══ RECORDS SUPPLIED ══

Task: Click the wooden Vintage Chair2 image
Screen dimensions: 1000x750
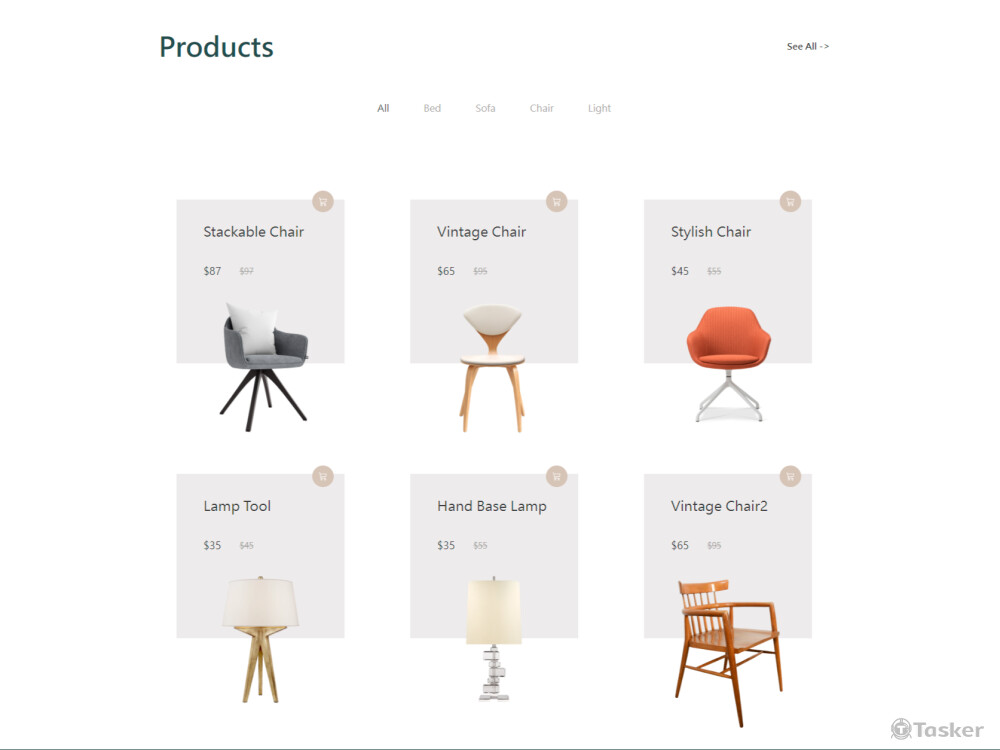Action: (728, 652)
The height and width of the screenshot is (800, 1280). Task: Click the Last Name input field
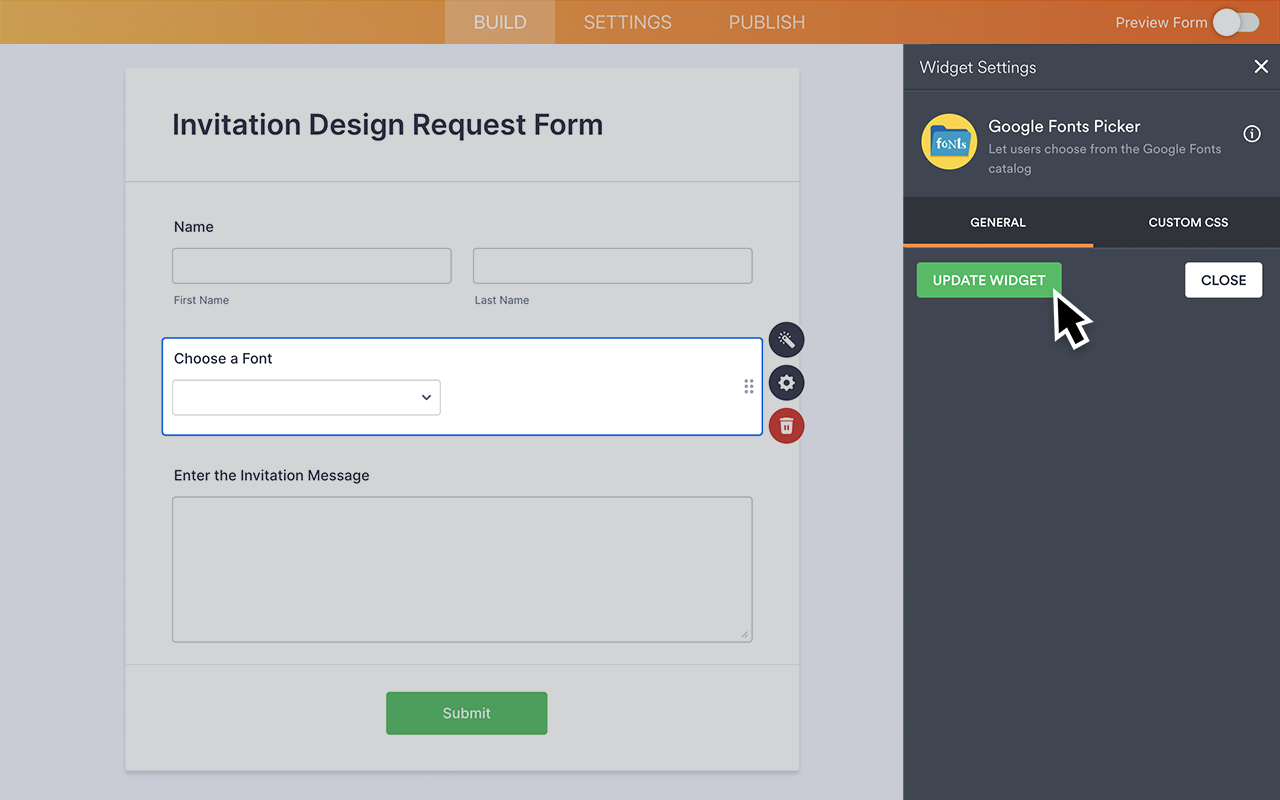point(612,266)
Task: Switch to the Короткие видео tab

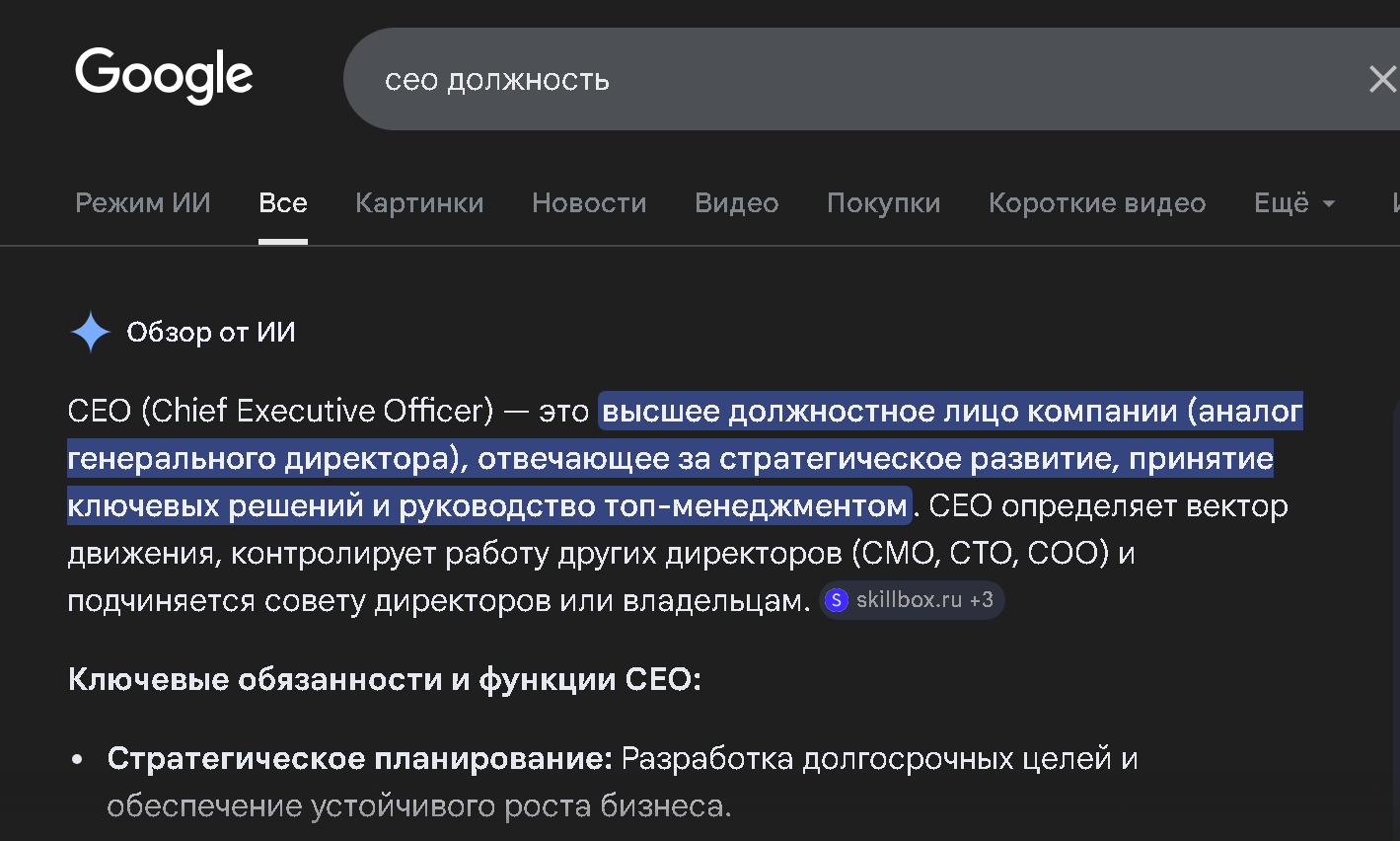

═══

Pick out and copy each line of the records containing the string "Task". Match the case.

**EXPECTED ANSWER:**
Task: Click the wooden Vintage Chair2 image
The height and width of the screenshot is (800, 1280). Task: Click the Last Name input field
Task: Switch to the Короткие видео tab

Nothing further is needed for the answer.